Stored items
____

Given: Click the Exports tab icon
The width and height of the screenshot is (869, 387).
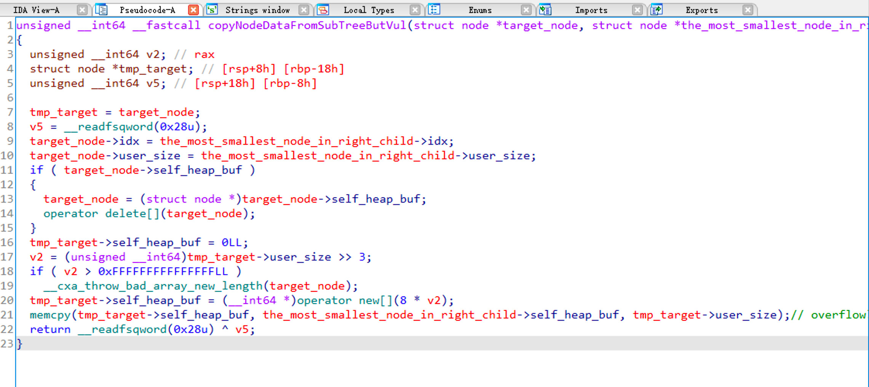Looking at the screenshot, I should tap(657, 10).
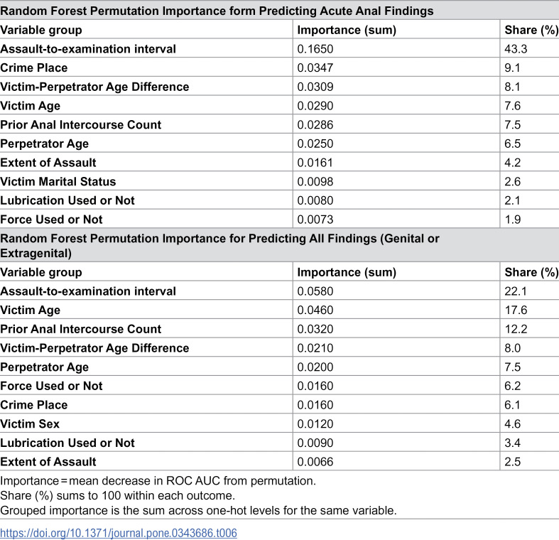Click the footnote about ROC AUC permutation
The height and width of the screenshot is (540, 559).
click(x=158, y=481)
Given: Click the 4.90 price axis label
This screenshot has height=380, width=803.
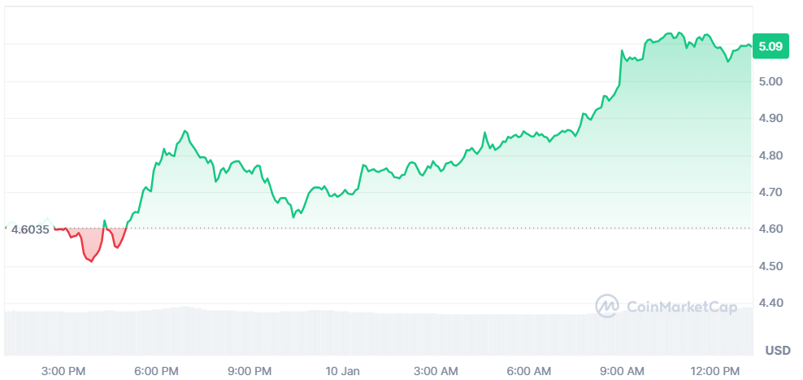Looking at the screenshot, I should tap(771, 119).
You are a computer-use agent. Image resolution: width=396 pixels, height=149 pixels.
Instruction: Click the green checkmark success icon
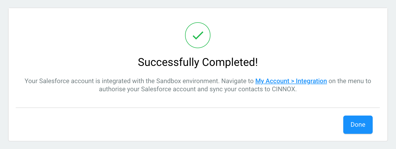198,36
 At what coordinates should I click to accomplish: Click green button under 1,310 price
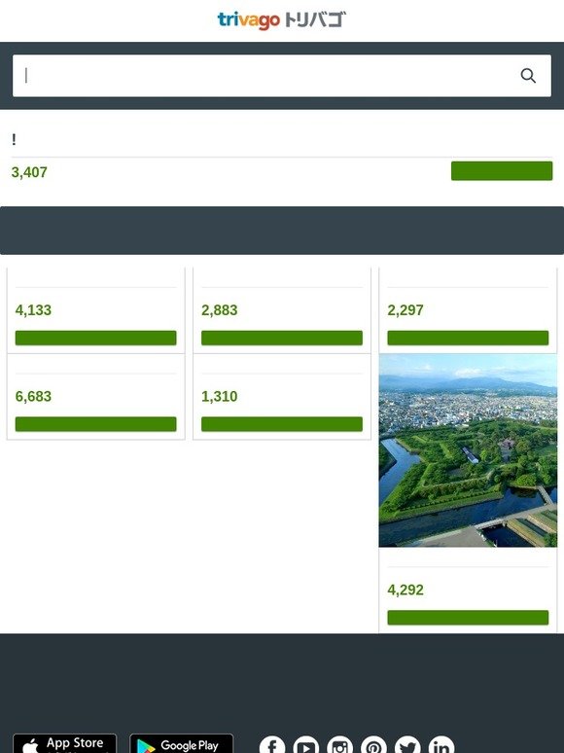click(x=282, y=424)
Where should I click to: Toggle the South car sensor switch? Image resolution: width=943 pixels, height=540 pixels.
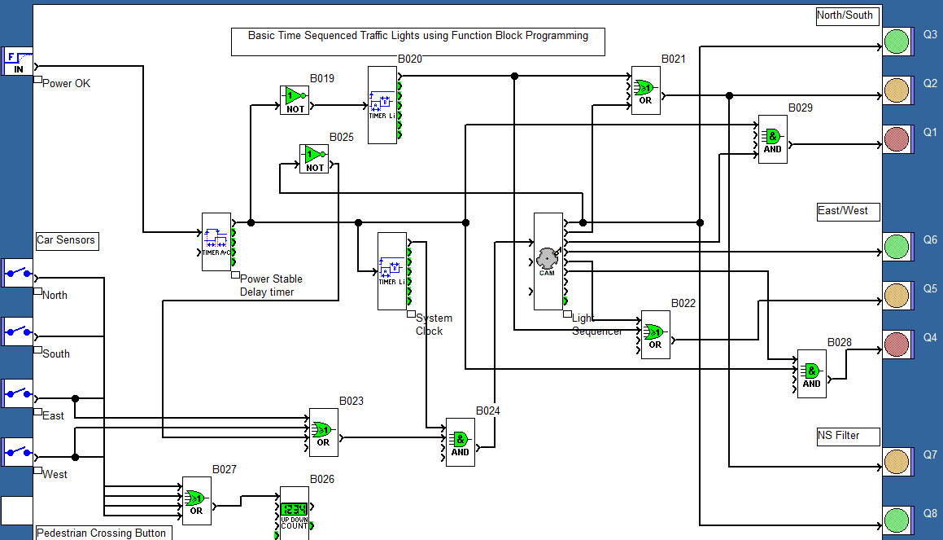click(x=16, y=331)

____

**ASSIGNED TASK:** Check each line of the records above for the word "Given", count the lines that have it, and give only the count.

**WRITTEN RESPONSE:** 2